除夕佳节,宫里宫外张灯结彩,处处喜气洋洋。前儿,耿雯杨护主有功,除了皇帝的赏赐外,各宫的皆有赏赐,就连几位阿哥也或多或少地送了些子东西过来,捎带着连管事的王公公对耿雯杨也是另眼相看了。因此,今夜除夕王公公特命了膳房,给天馥斋多添了几个菜,倒把邱公公乐得眉开眼笑的。

临近傍晚时分,苏培盛居然到访。

“苏公公,您怎么来了?”耿雯杨见了,又惊又喜,连忙将苏培盛请进屋中。

“贝勒爷命奴才给姑娘送些烟花。贝勒爷说,今日除夕,宫里会放烟花,想着畅春园这边偏远,怕是见不到,所以特命奴才准备了这些。由于西北战事吃紧,各处都需减免,因此今年畅春园无旨,不敢擅放礼花。因此奴才没准备礼花和鞭炮,只是准备了些小巧的玩意儿,交子之时关上门,只在院子里放,也不妨事的。”

“奴才谢贝勒爷的赏赐,还劳烦公公特意跑一趟。”耿雯杨连忙要掏银子。

苏培盛见状,连忙阻止道:“姑娘,这是要做什么,要折杀奴才了。应该的,应该的。只盼着日后还有相见之时,到时希望姑娘不要忘了奴才的忠心才好。”

耿雯杨愣愣地看着苏培盛,不知道他打哪得了消息,竟这样说。一时反应不过来,忙说道:“苏公公太客气了。奴才怎敢当?”

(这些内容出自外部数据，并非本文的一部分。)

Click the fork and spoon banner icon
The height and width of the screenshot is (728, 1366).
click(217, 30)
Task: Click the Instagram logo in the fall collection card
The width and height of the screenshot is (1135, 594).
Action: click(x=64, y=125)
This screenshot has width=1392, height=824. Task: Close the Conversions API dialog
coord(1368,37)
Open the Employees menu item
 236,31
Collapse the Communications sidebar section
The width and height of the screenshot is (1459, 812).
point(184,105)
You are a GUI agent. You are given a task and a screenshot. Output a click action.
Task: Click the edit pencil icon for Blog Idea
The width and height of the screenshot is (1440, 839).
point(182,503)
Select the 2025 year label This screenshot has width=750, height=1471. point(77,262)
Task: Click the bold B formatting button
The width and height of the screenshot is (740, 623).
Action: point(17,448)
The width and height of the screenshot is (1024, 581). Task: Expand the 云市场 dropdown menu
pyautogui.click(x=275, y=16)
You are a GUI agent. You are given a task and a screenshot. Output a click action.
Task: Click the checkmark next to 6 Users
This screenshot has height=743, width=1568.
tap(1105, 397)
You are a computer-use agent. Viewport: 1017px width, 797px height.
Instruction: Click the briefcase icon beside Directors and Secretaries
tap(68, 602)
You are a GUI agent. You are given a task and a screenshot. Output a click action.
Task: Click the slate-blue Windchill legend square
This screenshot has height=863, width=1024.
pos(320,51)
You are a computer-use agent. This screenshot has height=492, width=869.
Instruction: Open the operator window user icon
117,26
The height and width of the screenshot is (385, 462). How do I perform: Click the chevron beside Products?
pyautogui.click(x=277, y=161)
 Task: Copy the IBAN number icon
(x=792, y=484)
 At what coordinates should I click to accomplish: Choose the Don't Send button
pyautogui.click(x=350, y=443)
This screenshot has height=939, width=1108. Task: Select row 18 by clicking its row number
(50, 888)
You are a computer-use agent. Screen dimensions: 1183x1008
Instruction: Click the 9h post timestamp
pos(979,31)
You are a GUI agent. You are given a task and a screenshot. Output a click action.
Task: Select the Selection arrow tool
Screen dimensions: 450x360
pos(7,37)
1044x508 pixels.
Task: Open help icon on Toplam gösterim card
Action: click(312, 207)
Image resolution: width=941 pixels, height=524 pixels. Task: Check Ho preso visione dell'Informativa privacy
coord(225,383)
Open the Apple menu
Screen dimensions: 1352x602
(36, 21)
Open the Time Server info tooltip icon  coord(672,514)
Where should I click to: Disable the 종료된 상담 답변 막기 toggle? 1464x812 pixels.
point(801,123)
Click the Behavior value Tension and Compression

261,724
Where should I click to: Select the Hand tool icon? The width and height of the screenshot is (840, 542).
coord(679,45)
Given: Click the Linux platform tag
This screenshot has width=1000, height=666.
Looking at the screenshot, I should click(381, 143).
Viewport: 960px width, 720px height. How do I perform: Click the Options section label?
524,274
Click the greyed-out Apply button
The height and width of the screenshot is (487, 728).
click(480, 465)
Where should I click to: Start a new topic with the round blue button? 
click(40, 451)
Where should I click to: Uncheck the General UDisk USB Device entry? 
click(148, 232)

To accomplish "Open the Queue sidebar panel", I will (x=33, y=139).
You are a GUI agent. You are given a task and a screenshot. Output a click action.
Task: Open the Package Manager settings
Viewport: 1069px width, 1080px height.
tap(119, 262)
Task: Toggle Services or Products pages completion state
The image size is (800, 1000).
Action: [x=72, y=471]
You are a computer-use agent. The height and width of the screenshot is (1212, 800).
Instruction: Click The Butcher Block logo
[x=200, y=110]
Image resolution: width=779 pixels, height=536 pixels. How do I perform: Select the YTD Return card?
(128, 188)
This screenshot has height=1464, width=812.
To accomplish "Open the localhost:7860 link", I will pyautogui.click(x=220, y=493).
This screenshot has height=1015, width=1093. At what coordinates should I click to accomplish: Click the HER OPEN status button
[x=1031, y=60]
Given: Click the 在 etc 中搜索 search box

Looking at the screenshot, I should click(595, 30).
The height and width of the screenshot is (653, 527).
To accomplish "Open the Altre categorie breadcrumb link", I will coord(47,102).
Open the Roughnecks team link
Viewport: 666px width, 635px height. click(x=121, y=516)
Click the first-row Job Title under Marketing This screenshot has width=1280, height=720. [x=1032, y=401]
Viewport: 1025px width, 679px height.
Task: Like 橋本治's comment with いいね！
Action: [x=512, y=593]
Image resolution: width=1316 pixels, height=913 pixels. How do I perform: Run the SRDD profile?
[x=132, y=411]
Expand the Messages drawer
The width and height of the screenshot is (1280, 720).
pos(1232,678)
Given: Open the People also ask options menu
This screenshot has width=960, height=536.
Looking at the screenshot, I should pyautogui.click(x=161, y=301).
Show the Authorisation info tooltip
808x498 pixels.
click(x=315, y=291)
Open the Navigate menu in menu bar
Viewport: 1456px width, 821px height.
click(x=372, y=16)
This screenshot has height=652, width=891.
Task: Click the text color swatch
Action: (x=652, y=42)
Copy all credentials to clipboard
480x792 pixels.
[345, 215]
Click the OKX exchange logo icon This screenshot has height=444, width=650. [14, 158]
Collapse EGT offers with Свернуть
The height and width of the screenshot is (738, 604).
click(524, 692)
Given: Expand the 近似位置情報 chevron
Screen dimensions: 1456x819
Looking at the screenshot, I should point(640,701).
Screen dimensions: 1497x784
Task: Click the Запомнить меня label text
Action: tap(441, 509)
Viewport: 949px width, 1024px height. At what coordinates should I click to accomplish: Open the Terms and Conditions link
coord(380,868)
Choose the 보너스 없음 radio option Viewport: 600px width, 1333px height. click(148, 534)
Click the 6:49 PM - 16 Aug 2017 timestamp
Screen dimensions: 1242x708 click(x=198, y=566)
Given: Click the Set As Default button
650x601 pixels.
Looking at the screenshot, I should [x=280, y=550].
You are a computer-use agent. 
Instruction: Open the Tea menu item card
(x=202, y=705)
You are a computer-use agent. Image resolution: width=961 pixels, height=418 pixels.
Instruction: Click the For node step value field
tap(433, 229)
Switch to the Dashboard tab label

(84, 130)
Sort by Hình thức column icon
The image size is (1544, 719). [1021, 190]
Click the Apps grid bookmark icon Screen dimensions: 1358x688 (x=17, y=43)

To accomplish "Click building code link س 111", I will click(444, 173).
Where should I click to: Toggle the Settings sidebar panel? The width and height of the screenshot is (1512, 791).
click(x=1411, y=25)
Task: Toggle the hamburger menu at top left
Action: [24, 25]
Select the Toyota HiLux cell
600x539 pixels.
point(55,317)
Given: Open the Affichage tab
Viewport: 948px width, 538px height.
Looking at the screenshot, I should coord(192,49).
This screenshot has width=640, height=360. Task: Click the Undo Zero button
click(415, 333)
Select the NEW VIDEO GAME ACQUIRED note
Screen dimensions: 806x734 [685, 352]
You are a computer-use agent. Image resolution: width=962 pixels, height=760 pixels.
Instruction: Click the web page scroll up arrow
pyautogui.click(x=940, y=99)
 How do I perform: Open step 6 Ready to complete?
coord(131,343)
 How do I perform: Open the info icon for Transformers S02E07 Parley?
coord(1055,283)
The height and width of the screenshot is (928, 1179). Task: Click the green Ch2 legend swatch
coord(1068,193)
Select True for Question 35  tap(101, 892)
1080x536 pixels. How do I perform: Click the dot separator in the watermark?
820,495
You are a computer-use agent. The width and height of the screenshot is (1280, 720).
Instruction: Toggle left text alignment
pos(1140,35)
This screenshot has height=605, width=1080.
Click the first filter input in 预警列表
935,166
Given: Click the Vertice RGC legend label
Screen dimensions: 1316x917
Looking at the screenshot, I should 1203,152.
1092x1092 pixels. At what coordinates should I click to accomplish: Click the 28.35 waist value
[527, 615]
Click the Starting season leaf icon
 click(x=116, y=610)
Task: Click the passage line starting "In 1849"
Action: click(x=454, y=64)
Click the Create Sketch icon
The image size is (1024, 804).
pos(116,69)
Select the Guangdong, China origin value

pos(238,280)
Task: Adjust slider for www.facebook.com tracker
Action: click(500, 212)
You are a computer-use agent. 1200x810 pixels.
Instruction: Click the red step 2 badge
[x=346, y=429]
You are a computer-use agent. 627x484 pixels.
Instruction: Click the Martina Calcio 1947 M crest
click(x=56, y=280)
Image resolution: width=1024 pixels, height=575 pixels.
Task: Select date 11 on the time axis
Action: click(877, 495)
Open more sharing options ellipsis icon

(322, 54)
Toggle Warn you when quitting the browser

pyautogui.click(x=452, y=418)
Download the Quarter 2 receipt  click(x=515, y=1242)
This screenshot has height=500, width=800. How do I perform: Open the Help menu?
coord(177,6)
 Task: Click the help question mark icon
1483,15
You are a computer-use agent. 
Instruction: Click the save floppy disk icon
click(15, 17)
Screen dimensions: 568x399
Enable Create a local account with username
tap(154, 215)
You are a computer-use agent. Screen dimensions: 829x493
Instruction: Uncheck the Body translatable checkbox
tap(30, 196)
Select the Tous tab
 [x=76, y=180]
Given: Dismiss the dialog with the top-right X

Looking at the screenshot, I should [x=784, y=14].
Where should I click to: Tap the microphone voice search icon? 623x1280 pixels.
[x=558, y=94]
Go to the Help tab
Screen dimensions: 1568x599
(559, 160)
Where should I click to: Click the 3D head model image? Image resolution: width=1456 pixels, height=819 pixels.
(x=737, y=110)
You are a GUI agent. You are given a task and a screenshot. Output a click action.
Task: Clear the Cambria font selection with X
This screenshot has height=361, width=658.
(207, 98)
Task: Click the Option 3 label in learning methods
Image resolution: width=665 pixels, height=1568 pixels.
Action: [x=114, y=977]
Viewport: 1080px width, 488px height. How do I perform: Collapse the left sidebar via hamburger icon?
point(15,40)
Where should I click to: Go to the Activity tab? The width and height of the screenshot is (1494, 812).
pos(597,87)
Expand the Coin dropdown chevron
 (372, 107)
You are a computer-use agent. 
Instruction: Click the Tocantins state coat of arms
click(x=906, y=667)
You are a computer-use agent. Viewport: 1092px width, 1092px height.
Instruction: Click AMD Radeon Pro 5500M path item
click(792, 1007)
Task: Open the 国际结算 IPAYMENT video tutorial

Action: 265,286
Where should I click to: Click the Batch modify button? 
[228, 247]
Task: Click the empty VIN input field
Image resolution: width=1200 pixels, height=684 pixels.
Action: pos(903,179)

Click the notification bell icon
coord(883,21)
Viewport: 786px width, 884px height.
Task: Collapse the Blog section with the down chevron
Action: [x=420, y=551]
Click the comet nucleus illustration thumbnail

苏培盛也不多言,起身告辞,又去了邱公公的屋子讨了盏茶喝。

“哎呀,苏公公怎么贵脚踏贱地,奴才有失远迎,有失远迎。”邱公公知道苏培盛如今是胤禛身边的红人,自然不敢得罪。

“邱公公客气了。奴才也是办事的,主子吩咐,咱们尽心就是了。”说罢,从怀里掏出一锭金子,黄橙橙、金灿灿的,足有十两。邱公公哪见过这么多金子,两眼立刻瞪得如铜铃,死命地盯着,猛地喘着粗气。苏培盛见他这副德行,不禁冷笑一声,说道:“贝勒爷念着耿姑娘,救过自己一命,特命奴才送来这个,还望公公好生照顾。”

邱公公一听,立刻抓起金子,不住地用手摩挲着,连声道:“应该的,应该的。耿姑娘如今是咱们这的贵主儿,奴才们一定尽心伺候,还请四爷放心。”

“有劳了。”

二人相视一笑。屋外不知何时,已经开始飘起雪花。新的一年,即将到来。是夜,邱公公、耿雯杨、小惠、香娟及天馥斋上下,全聚在暖暖的屋里,喝酒、说笑、守岁。所有人喜气洋洋,十分开心。待远处传来了炮竹的轰鸣声,众人才来到院子里,一起放花取乐,处处欢声笑语。